Statement
I enjoy getting out into the landscape and experiencing the elements that shape it. I like to gather sensory information on location through sketching, painting, photography and writing to take back to my studio where I seek to get the image out of my ‘eye’ and onto the canvas.
My painting is a process of sensory map making - how the landscape is glimpsed, the light and colours, the textures and feeling, the sense and the smell all of which contribute to a visceral portrayal of a sense of place.
My paintings draw inspiration from the dramatic Scottish coastline, the quality of light, crystal seas, rugged mountains and arching skies, as well as the forms, colours and textures of the environment as the natural world slowly reclaims and repairs. I am fascinated by the edges where cultivation meets wilderness, the tiny cracks where life thrives and ancient traces of past habitations hold out against the relentless onslaught of the elements.
My work is largely intuitive, the act of painting starts a process of discovery and acts to build a stronger sense of experience of the landscape in question. Working with mixed media, multiple layers of paint are built up and scraped back. Mark making and sgraffito techniques are also used to create a surface that is textured and alive.

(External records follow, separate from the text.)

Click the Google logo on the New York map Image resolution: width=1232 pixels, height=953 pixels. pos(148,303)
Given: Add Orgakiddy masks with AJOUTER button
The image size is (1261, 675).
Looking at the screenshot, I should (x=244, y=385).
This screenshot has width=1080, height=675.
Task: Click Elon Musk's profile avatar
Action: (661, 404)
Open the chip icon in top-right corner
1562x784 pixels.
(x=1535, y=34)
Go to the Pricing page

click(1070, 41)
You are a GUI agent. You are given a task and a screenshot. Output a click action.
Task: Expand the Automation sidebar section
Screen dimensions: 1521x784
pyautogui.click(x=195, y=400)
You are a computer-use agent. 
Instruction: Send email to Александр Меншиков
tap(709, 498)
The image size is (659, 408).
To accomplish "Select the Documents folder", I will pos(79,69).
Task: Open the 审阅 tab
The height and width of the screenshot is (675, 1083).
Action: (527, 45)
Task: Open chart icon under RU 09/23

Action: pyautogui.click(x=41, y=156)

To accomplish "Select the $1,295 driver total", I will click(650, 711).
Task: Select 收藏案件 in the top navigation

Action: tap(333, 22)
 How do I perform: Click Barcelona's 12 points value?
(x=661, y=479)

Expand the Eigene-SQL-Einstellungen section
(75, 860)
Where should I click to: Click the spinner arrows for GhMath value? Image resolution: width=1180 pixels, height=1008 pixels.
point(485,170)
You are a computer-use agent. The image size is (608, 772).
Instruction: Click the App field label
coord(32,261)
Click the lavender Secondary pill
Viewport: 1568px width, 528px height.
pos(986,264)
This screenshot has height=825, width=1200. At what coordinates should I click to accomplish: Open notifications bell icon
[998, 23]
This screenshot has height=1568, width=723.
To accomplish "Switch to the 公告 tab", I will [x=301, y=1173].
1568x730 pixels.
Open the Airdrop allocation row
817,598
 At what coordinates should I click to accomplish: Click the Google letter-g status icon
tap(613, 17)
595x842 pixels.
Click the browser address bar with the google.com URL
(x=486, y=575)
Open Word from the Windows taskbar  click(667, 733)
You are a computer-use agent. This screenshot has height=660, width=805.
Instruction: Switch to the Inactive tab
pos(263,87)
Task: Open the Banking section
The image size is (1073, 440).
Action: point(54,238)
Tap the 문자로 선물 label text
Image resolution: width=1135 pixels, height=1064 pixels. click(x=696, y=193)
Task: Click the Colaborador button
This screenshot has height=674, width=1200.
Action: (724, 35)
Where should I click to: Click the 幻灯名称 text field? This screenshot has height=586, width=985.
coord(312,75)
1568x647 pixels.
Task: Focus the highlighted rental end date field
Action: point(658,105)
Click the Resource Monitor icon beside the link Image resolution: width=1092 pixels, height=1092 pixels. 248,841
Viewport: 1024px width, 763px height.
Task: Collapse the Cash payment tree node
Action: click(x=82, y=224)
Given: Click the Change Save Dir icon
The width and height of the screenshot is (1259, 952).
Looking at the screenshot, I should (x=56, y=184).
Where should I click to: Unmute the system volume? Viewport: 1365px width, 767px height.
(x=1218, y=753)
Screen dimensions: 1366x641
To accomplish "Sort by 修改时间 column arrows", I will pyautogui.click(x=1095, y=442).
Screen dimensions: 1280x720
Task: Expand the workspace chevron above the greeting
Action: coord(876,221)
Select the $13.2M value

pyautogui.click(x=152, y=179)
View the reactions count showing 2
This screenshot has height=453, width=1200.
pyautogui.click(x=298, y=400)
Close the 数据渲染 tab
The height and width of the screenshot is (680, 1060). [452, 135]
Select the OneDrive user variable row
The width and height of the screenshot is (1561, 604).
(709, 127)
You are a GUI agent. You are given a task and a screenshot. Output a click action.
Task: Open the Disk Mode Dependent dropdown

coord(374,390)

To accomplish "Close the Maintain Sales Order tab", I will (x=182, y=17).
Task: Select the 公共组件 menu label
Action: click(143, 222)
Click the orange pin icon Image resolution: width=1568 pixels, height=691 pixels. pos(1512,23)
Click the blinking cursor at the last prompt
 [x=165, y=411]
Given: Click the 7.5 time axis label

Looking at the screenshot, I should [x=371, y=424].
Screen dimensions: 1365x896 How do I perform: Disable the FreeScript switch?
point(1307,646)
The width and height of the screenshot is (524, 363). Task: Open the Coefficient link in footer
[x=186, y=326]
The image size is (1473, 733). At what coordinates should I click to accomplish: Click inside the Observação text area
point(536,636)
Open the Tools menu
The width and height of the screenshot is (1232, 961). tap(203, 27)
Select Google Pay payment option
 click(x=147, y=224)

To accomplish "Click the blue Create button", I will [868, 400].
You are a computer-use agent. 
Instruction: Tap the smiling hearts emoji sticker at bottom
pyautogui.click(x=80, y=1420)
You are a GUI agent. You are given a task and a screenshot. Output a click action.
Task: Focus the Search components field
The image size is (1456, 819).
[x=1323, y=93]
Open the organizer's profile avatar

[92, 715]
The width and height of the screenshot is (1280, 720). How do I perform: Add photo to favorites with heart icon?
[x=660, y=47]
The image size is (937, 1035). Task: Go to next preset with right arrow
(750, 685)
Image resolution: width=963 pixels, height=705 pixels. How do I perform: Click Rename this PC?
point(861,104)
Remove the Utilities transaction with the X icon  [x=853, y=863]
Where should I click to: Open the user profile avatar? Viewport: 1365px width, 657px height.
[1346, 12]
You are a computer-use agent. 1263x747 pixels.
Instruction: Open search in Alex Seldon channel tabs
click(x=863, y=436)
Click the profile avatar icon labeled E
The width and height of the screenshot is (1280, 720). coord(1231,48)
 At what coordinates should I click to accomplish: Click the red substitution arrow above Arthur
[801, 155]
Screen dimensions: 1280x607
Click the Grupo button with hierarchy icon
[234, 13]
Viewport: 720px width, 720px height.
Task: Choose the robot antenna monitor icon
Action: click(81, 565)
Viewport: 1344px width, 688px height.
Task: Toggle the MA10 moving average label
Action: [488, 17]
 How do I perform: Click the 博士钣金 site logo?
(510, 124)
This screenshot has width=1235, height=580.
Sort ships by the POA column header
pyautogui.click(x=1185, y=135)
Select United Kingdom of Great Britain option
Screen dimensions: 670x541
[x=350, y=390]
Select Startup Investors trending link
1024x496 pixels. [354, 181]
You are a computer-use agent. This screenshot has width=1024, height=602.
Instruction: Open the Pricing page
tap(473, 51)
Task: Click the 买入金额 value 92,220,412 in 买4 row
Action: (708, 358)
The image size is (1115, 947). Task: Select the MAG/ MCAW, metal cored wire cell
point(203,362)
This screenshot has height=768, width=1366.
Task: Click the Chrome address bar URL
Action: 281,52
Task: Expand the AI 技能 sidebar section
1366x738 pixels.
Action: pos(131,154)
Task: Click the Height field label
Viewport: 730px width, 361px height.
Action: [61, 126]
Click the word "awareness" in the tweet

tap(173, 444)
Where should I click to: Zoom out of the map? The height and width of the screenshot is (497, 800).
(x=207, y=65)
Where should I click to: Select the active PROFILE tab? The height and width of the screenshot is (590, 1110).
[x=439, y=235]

I am inspired by the multi-viewpoint approach explored by Peter Lanyon, the energy and freedom of the abstract expressionists, the light and colour of Rothco, Munch and the Scottish Colourists. I combine observation and experience with aerial, cross-sectional and imagined views to abstract the landscape whilst provoking a sense of the familiar. I want to capture that glimpse of the world that perhaps doesn’t conform to our usual presentation of landscape but yet is as familiar to us all as it was to our ancestors.